## Data for this task
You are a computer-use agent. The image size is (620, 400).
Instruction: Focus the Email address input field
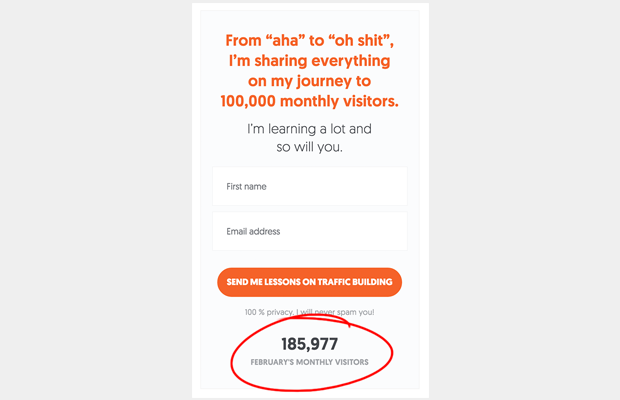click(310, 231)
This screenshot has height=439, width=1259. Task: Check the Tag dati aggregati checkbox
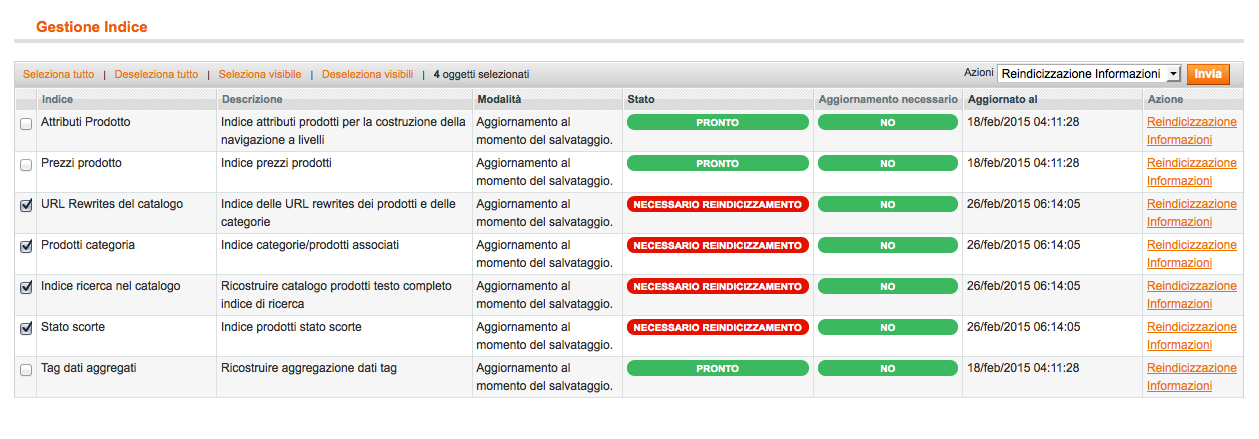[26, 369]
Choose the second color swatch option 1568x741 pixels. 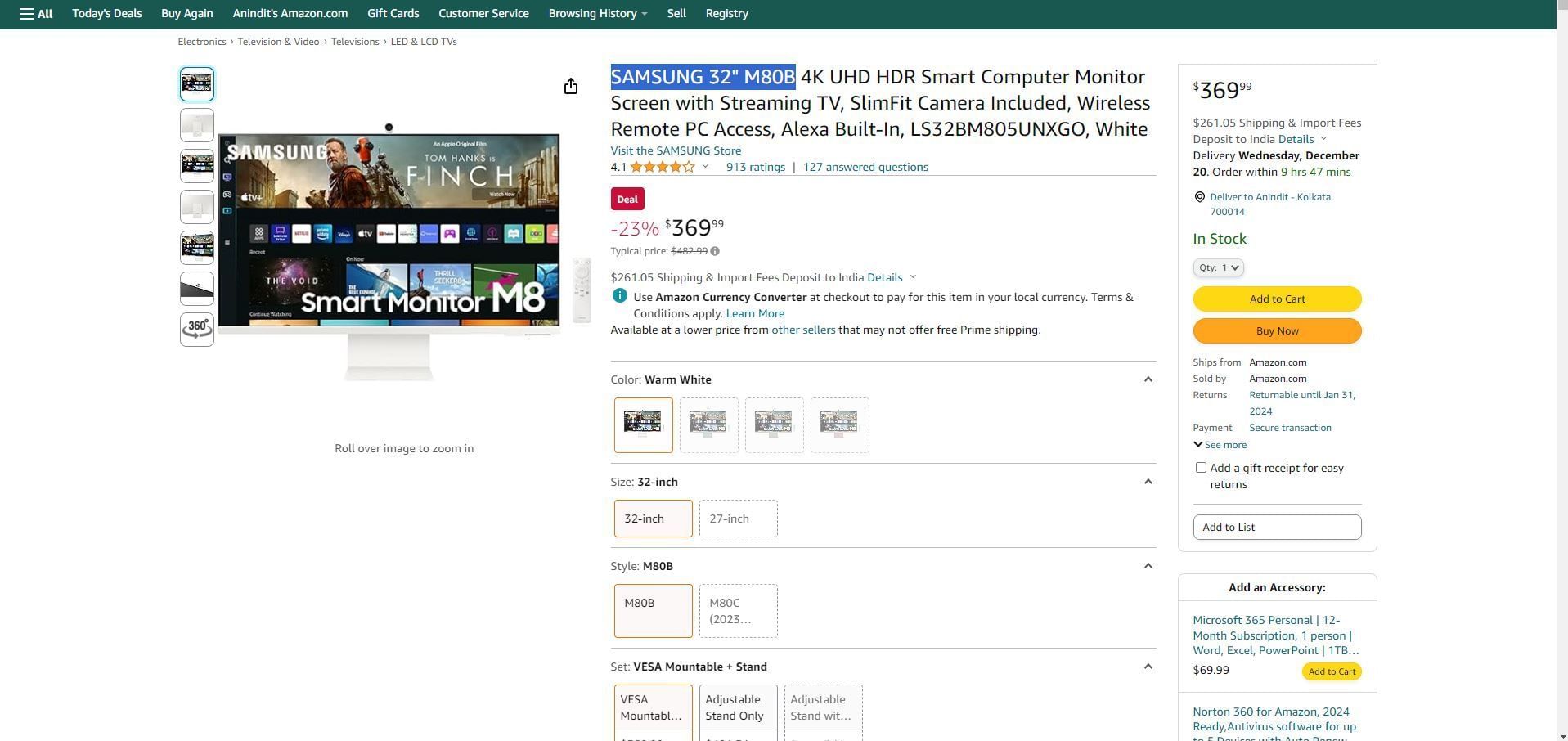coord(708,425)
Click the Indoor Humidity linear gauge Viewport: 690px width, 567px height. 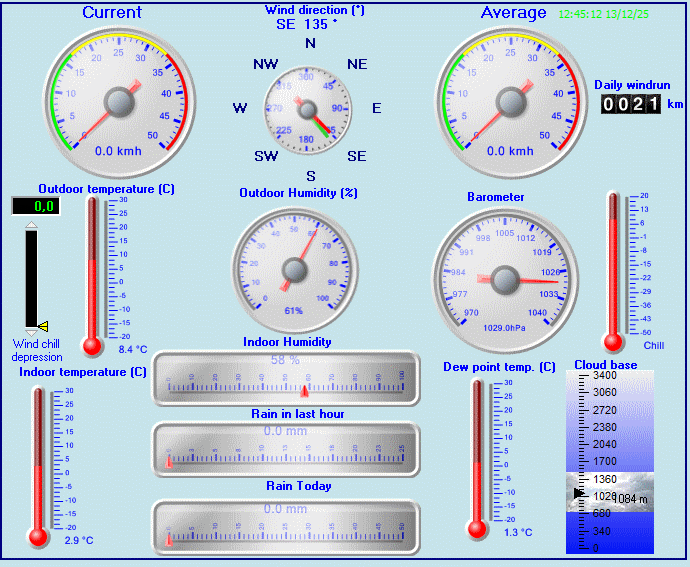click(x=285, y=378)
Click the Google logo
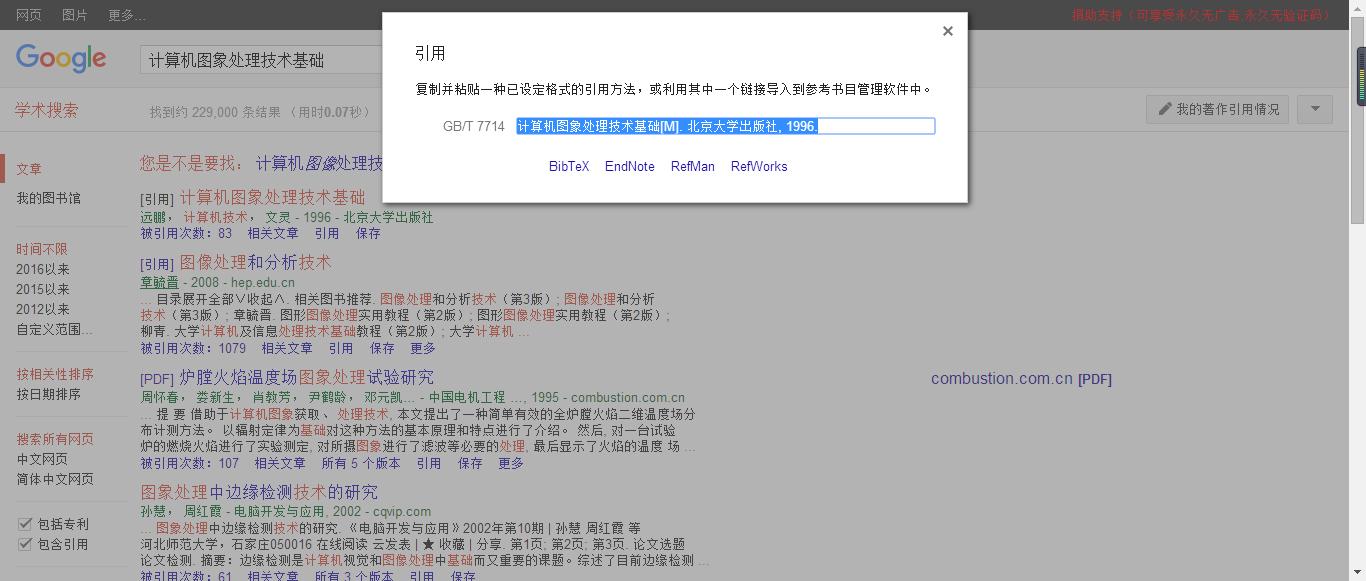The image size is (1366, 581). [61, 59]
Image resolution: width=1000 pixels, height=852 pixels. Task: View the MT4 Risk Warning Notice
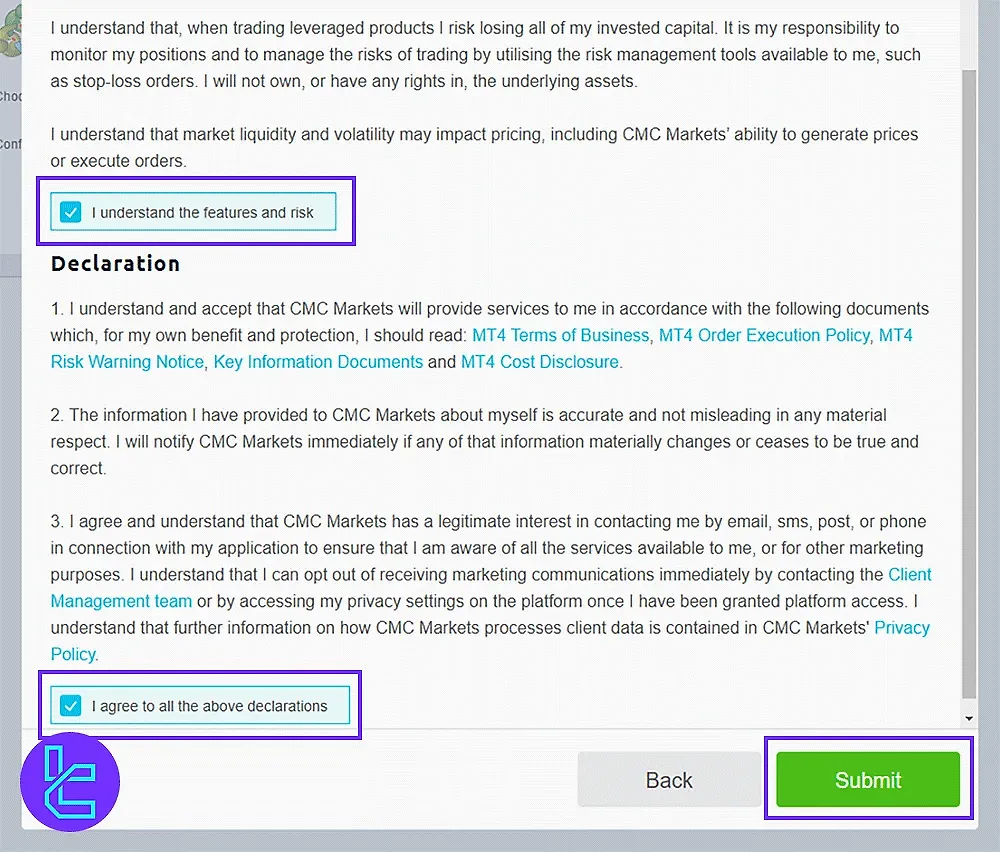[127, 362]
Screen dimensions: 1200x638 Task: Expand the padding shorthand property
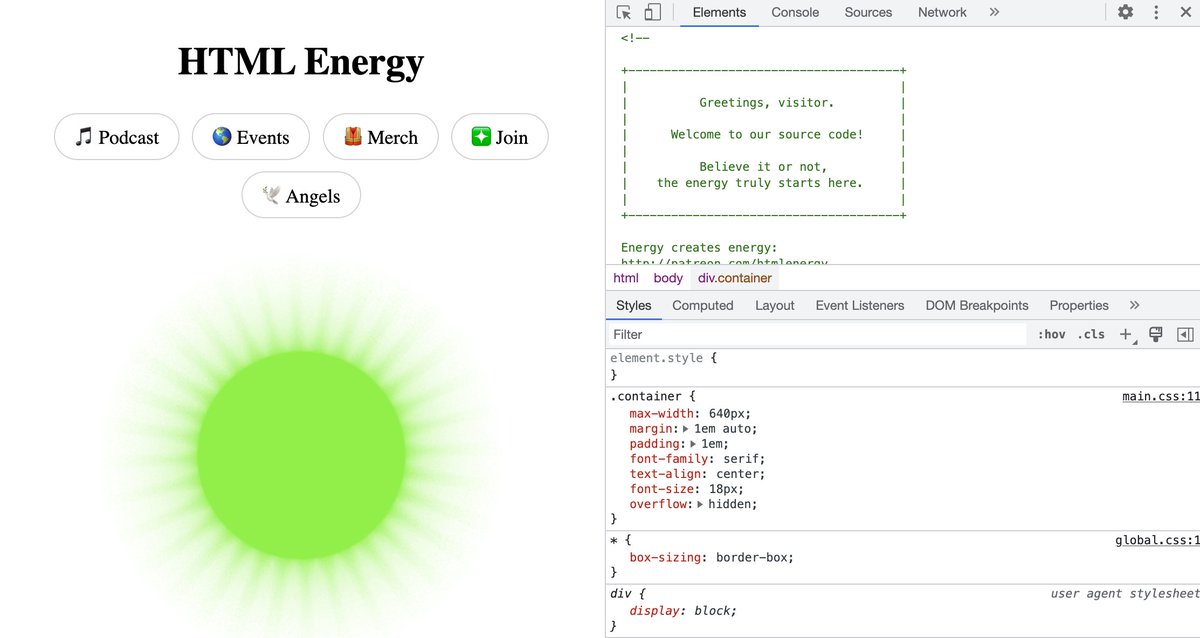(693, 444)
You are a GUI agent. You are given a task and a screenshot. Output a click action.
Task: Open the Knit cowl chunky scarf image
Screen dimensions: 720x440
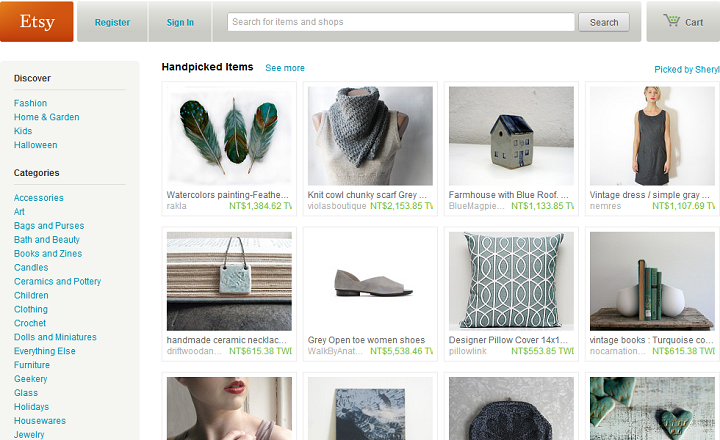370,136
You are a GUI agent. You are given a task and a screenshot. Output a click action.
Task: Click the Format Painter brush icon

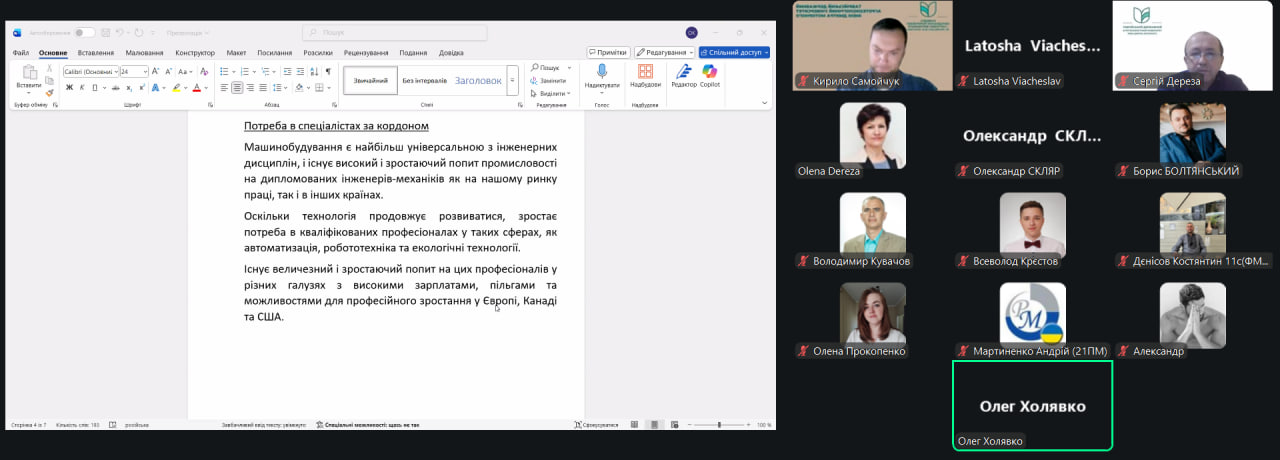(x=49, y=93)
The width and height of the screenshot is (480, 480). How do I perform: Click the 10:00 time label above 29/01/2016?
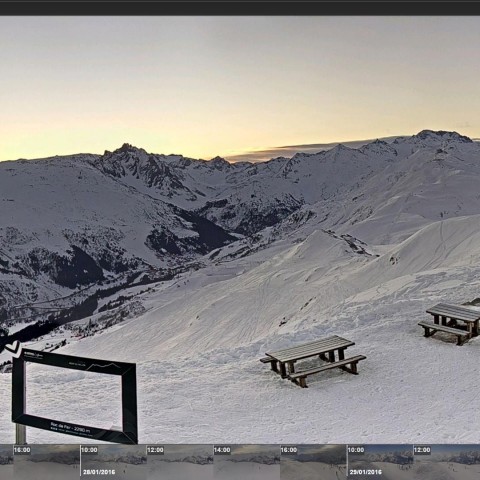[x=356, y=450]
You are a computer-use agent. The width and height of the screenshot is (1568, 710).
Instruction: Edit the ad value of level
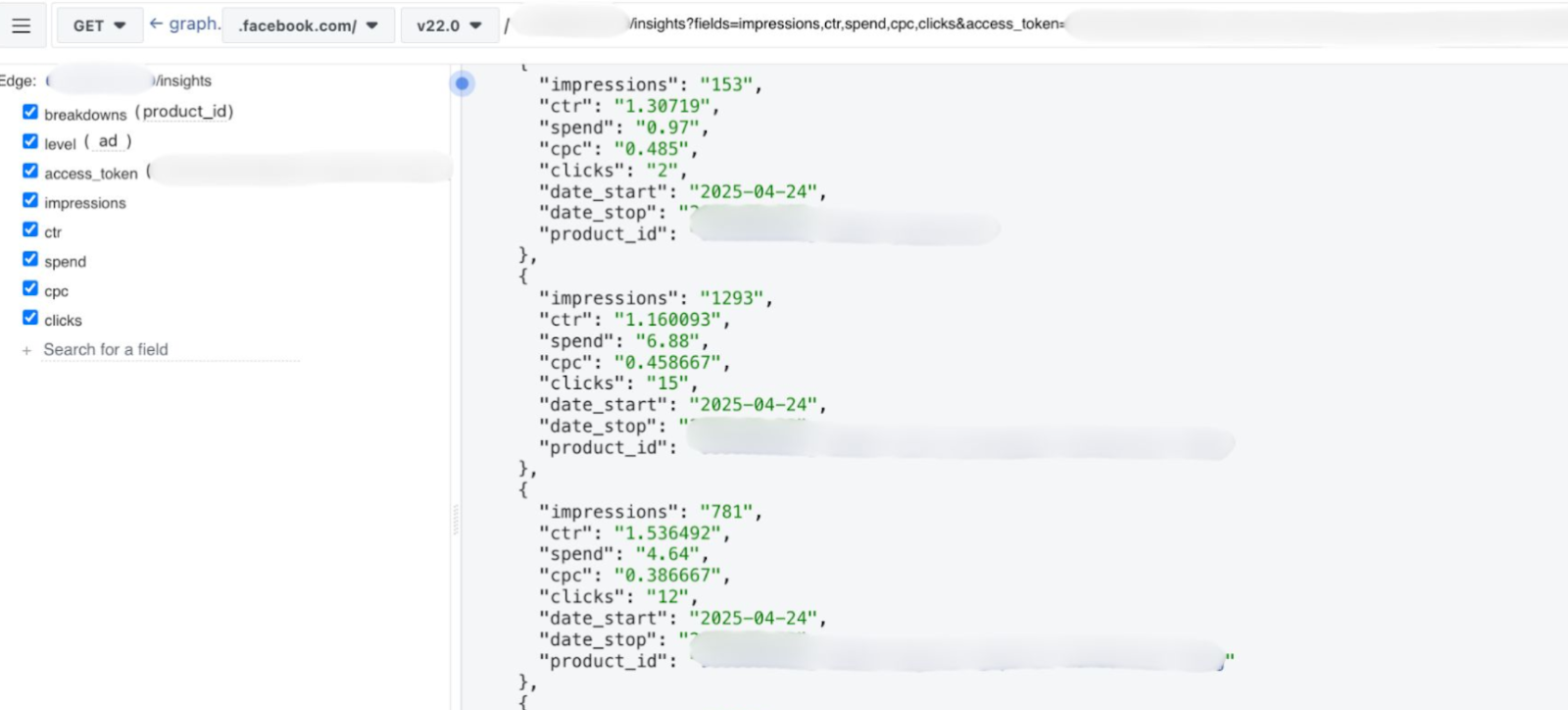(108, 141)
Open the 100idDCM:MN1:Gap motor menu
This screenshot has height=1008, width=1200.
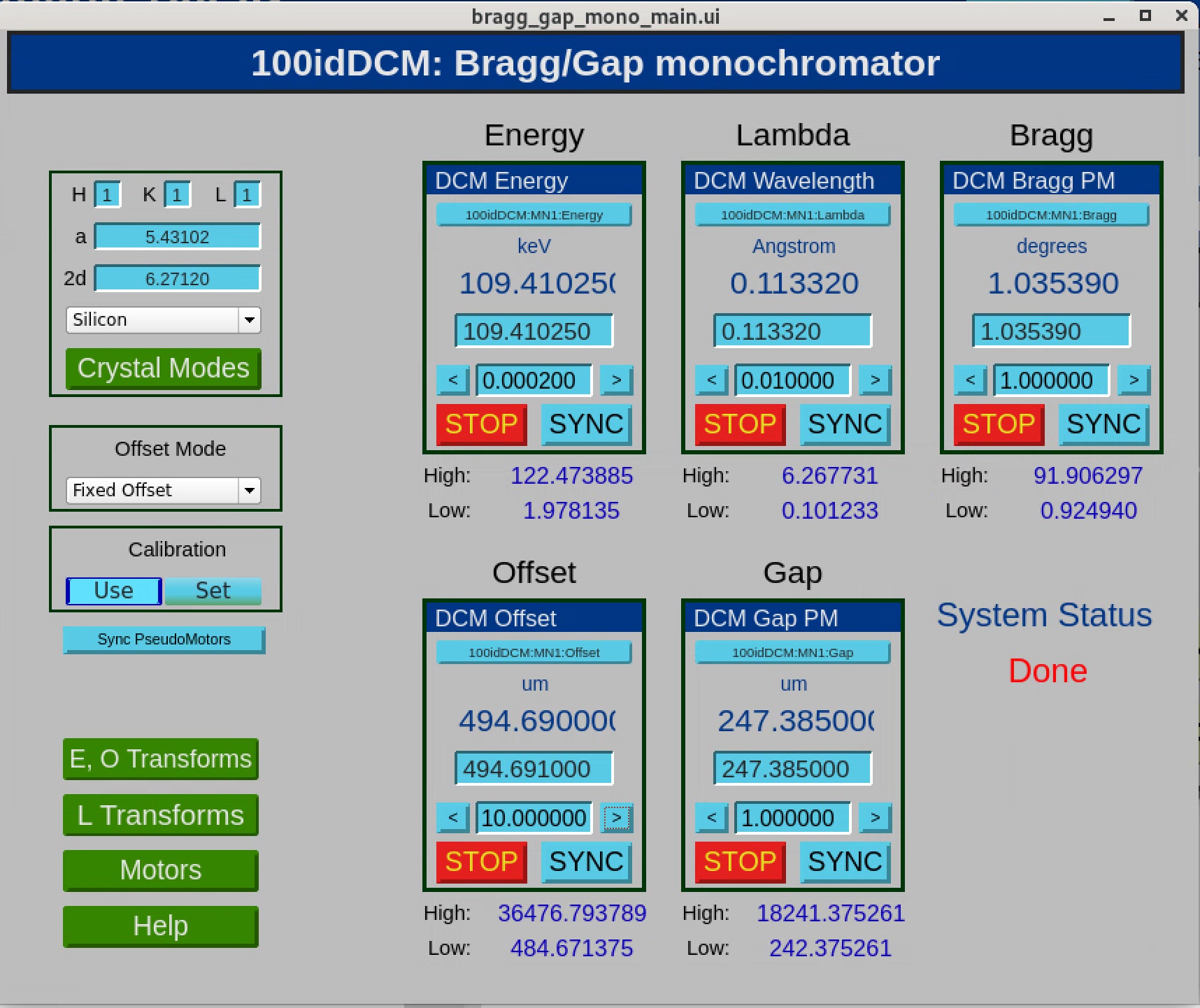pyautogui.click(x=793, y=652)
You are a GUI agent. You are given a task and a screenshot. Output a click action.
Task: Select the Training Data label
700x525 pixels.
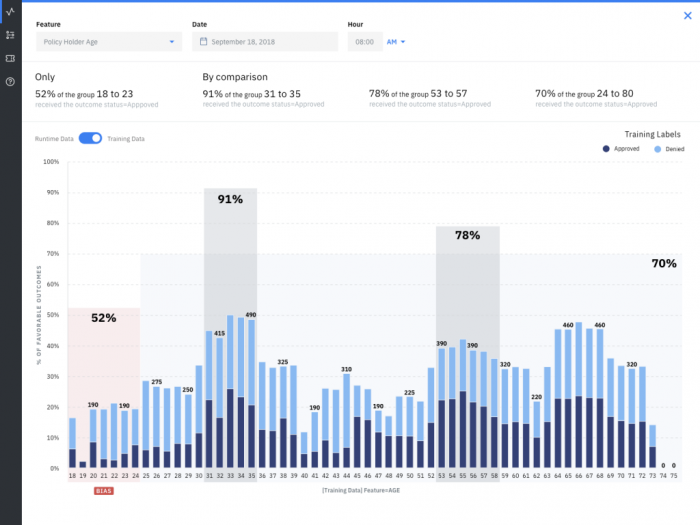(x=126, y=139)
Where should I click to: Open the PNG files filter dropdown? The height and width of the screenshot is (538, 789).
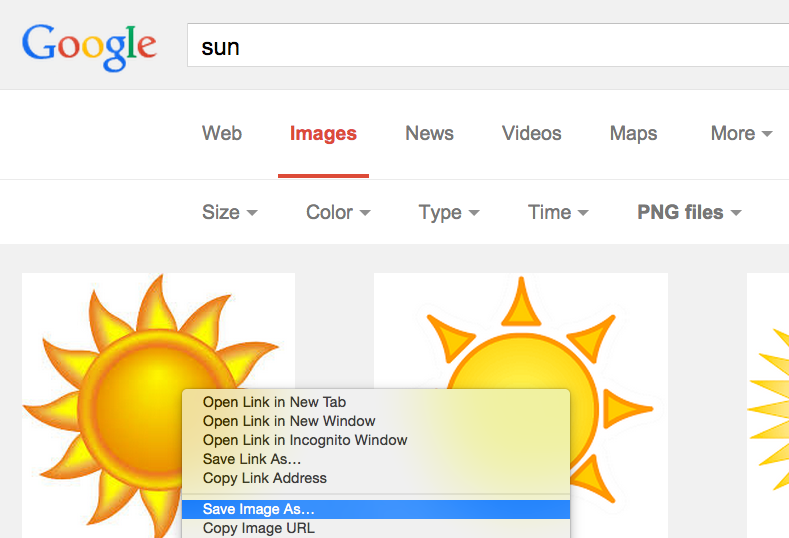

## What is being asked
Would you copy all lines in the records where the string "Open" appears?

## Answer
Task: Open the Knit cowl chunky scarf image
Open the 100idDCM:MN1:Gap motor menu
Where should I click to: Open the PNG files filter dropdown? The height and width of the screenshot is (538, 789).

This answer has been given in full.